◆ TASK DETAILS: The entries that follow should be duplicated in full, without a single alteration.

◆ AVAILABLE RECORDS:
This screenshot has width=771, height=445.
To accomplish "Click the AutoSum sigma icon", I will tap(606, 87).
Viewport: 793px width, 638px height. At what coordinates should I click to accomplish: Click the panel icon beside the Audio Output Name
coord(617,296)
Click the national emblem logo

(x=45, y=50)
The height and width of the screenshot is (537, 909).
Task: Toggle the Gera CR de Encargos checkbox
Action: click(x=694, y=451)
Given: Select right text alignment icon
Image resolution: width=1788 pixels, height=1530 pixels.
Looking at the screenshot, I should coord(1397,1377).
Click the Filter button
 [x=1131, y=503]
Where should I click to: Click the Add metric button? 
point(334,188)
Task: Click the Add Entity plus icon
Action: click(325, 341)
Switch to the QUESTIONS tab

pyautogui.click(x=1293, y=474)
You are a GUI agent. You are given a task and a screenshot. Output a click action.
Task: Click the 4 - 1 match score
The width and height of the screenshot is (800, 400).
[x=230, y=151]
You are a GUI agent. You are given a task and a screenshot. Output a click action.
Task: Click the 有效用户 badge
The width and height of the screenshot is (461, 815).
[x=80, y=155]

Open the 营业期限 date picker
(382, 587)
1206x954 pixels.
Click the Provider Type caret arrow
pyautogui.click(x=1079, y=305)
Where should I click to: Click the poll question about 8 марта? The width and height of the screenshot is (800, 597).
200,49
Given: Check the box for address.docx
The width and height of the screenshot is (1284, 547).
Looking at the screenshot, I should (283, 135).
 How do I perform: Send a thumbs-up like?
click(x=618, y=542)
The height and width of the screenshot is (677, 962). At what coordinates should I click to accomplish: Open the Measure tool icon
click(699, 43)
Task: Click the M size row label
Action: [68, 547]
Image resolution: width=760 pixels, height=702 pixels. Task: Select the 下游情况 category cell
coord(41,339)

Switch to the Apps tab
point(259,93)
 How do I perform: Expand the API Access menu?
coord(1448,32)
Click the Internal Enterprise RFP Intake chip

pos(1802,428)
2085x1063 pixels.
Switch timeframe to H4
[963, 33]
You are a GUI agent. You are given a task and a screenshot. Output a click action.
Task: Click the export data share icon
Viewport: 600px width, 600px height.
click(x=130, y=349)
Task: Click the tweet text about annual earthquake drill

◆ EXPECTED ANSWER:
This screenshot has width=771, height=445.
To accomplish "Click the AutoSum sigma icon", I will tap(606, 87).
Viewport: 793px width, 638px height. At what coordinates should I click to accomplish: Click the panel icon beside the Audio Output Name
coord(617,296)
Click the national emblem logo

(x=45, y=50)
The height and width of the screenshot is (537, 909).
Task: Toggle the Gera CR de Encargos checkbox
Action: click(x=694, y=451)
Given: Select right text alignment icon
Image resolution: width=1788 pixels, height=1530 pixels.
Looking at the screenshot, I should coord(1397,1377).
Click the Filter button
 [x=1131, y=503]
Where should I click to: Click the Add metric button? 
point(334,188)
Task: Click the Add Entity plus icon
Action: click(325, 341)
Switch to the QUESTIONS tab

pyautogui.click(x=1293, y=474)
You are a GUI agent. You are given a task and a screenshot. Output a click action.
Task: Click the 4 - 1 match score
The width and height of the screenshot is (800, 400).
[x=230, y=151]
You are a GUI agent. You are given a task and a screenshot. Output a click action.
Task: Click the 有效用户 badge
The width and height of the screenshot is (461, 815).
[x=80, y=155]

Open the 营业期限 date picker
(382, 587)
1206x954 pixels.
Click the Provider Type caret arrow
pyautogui.click(x=1079, y=305)
Where should I click to: Click the poll question about 8 марта? The width and height of the screenshot is (800, 597).
200,49
Given: Check the box for address.docx
The width and height of the screenshot is (1284, 547).
Looking at the screenshot, I should (283, 135).
 How do I perform: Send a thumbs-up like?
click(x=618, y=542)
The height and width of the screenshot is (677, 962). At what coordinates should I click to accomplish: Open the Measure tool icon
click(699, 43)
Task: Click the M size row label
Action: [68, 547]
Image resolution: width=760 pixels, height=702 pixels. Task: Select the 下游情况 category cell
coord(41,339)

Switch to the Apps tab
point(259,93)
 How do I perform: Expand the API Access menu?
coord(1448,32)
Click the Internal Enterprise RFP Intake chip

pos(1802,428)
2085x1063 pixels.
Switch timeframe to H4
[963, 33]
You are a GUI agent. You are given a task and a screenshot. Output a click action.
Task: Click the export data share icon
Viewport: 600px width, 600px height.
click(x=130, y=349)
Task: Click the tweet text about annual earthquake drill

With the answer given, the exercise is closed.